# Timex Electric Advice Needed



## Magnetchief (Jul 19, 2013)

Hi,

Recently acquired this timex electric, it's missing it's case back unfortunately.

I'm primarily an tuning fork guy but this was but a couple of bucks so I thought I might turn my hand to gettting it up and running.

A couple of questions if there are ant early timex collectors out there.

1. I'm after a case back, tried fleabay but nothing there at the moment.

2.Also need a stem, this one has a damaged gear.

3. How do you remove the movement from the case? The 4 tabs maybe? Seems stuck in there.

4. Any model details or possible date?

Thanks in advance.


----------



## Silver Hawk (Dec 2, 2003)

Is there a picture?

3) You need to remove the crystal....the movement comes out through the crystal. The four tabs hold the dial to the movement.


----------



## Magnetchief (Jul 19, 2013)

Silver Hawk said:


> Is there a picture?
> 
> 3) You need to remove the crystal....the movement comes out through the crystal. The four tabs hold the dial to the movement.

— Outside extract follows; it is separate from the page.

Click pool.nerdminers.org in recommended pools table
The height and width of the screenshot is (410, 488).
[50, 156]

Trying to add pictures as we speak 

Time to break out my trusty crystal removal tool.

Thanks for the advice on that.


----------



## Silver Hawk (Dec 2, 2003)

Can see photos now....and it looks to be a Model 40.

http://electric-watches.co.uk/makers/timex/timex-model-40-series/


----------



## Magnetchief (Jul 19, 2013)

Excellent, much appreciated.

So about 1969. Almost as old as me 

Popped the crystal off using a lift, came off without any issues.

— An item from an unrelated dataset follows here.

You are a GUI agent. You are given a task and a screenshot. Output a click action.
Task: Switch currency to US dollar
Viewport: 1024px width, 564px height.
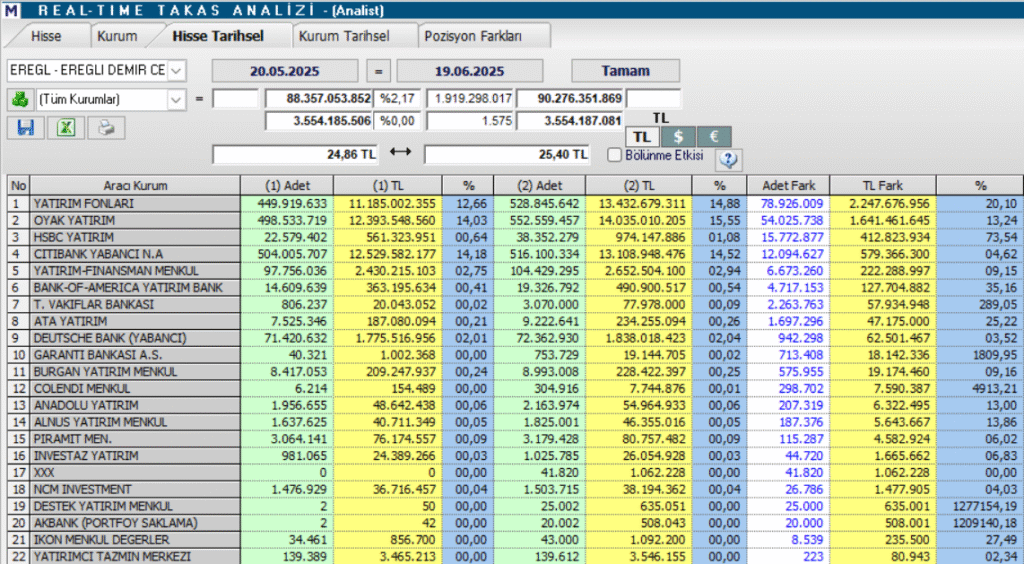pos(679,137)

Now to clean up the case and crystal.

Any sources for spare parts?

From your link I now see the required case back.

Just noticed your location. Brighton, my place of birth. How is the old town? Spent my early year in New Haven.


----------



## mel (Dec 6, 2006)

Model#40 Service Manual for download on

http://www.timexwatchforum.com

- - on our "Manuals and Catalogues" pages, also lists parts numbers for stems and so on.

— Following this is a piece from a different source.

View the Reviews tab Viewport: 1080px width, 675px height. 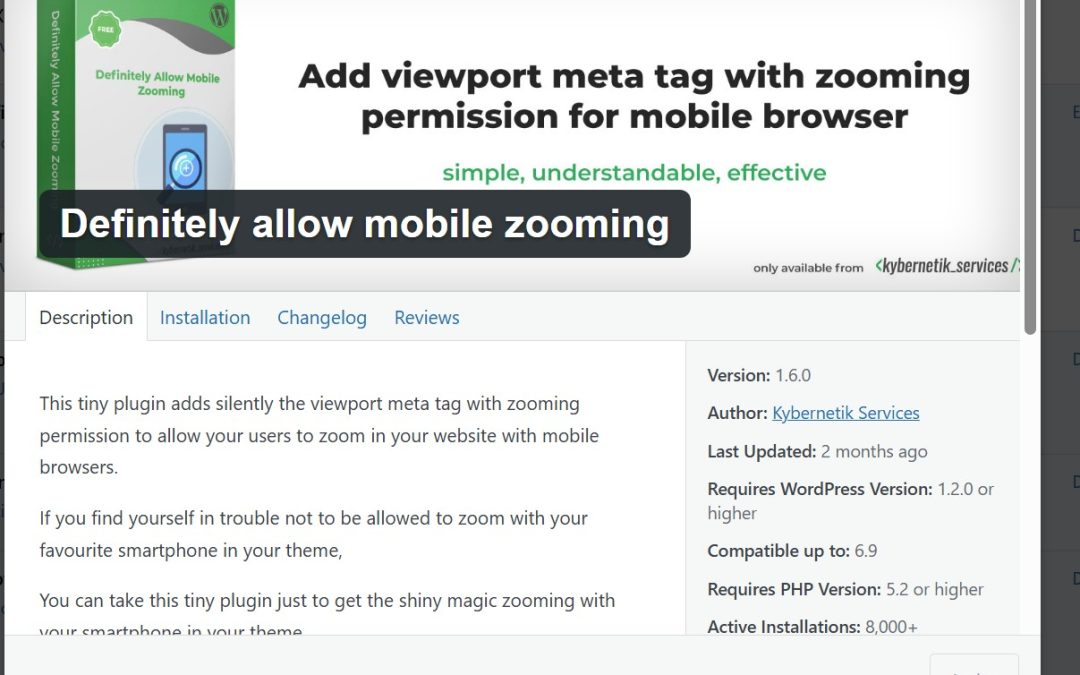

Where are you located? post a request on the General Forum, someone may have a caseback/stem for you near you?

Mel as Owner TIMEX forum


----------



## Magnetchief (Jul 19, 2013)

Thanks for that Mel. Located in N Florida. Retired from the RN and moved here about 15 years ago.


----------



## mel (Dec 6, 2006)

FB Magnetchief, post a request on the TIMEX General Pages and someone Stateside CONUS will likwly have exactly what yo9u need, look out for JerseyMo who will certainly help if he has the parts. :yes:


----------